An exact transcription is needed, starting with the line that contains "The width and height of the screenshot is (656, 1200)." and ending with the last line of the records.

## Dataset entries
· · ·
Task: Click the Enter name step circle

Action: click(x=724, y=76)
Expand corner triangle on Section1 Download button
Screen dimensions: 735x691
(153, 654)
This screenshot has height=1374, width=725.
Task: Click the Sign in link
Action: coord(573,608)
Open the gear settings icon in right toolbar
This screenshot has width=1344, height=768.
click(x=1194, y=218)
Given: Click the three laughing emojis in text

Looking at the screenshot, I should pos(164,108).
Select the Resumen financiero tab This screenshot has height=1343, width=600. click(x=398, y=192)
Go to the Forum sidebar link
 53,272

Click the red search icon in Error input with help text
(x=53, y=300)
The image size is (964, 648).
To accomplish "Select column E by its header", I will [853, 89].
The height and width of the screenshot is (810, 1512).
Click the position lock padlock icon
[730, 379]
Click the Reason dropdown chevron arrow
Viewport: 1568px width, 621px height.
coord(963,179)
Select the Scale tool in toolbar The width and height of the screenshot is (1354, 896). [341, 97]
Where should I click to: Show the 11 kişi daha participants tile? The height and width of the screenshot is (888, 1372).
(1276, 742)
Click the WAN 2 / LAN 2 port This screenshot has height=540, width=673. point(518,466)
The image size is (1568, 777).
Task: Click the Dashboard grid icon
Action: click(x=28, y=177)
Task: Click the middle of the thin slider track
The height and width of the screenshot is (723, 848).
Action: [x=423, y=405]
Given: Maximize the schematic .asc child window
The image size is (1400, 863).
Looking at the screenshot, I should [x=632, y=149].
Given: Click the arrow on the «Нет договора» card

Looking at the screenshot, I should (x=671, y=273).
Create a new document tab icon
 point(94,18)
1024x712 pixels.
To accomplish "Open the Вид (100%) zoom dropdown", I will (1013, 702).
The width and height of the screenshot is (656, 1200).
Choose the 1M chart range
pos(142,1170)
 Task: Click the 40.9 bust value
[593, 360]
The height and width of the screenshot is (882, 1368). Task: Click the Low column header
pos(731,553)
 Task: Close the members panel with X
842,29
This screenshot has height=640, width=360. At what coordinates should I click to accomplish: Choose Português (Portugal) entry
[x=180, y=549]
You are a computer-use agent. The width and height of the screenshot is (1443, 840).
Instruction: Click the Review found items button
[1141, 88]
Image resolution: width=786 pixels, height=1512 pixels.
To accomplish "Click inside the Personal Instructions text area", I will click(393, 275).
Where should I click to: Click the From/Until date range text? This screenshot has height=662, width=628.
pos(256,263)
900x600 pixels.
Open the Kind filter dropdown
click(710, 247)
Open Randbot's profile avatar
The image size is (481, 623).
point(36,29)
· · ·
## Exercise answer
The width and height of the screenshot is (656, 1200).
Choose the 1M chart range
pos(142,1170)
 Task: Click the 40.9 bust value
[593, 360]
The height and width of the screenshot is (882, 1368). Task: Click the Low column header
pos(731,553)
 Task: Close the members panel with X
842,29
This screenshot has height=640, width=360. At what coordinates should I click to accomplish: Choose Português (Portugal) entry
[x=180, y=549]
You are a computer-use agent. The width and height of the screenshot is (1443, 840).
Instruction: Click the Review found items button
[1141, 88]
Image resolution: width=786 pixels, height=1512 pixels.
To accomplish "Click inside the Personal Instructions text area", I will click(393, 275).
Where should I click to: Click the From/Until date range text? This screenshot has height=662, width=628.
pos(256,263)
900x600 pixels.
Open the Kind filter dropdown
click(710, 247)
Open Randbot's profile avatar
The image size is (481, 623).
point(36,29)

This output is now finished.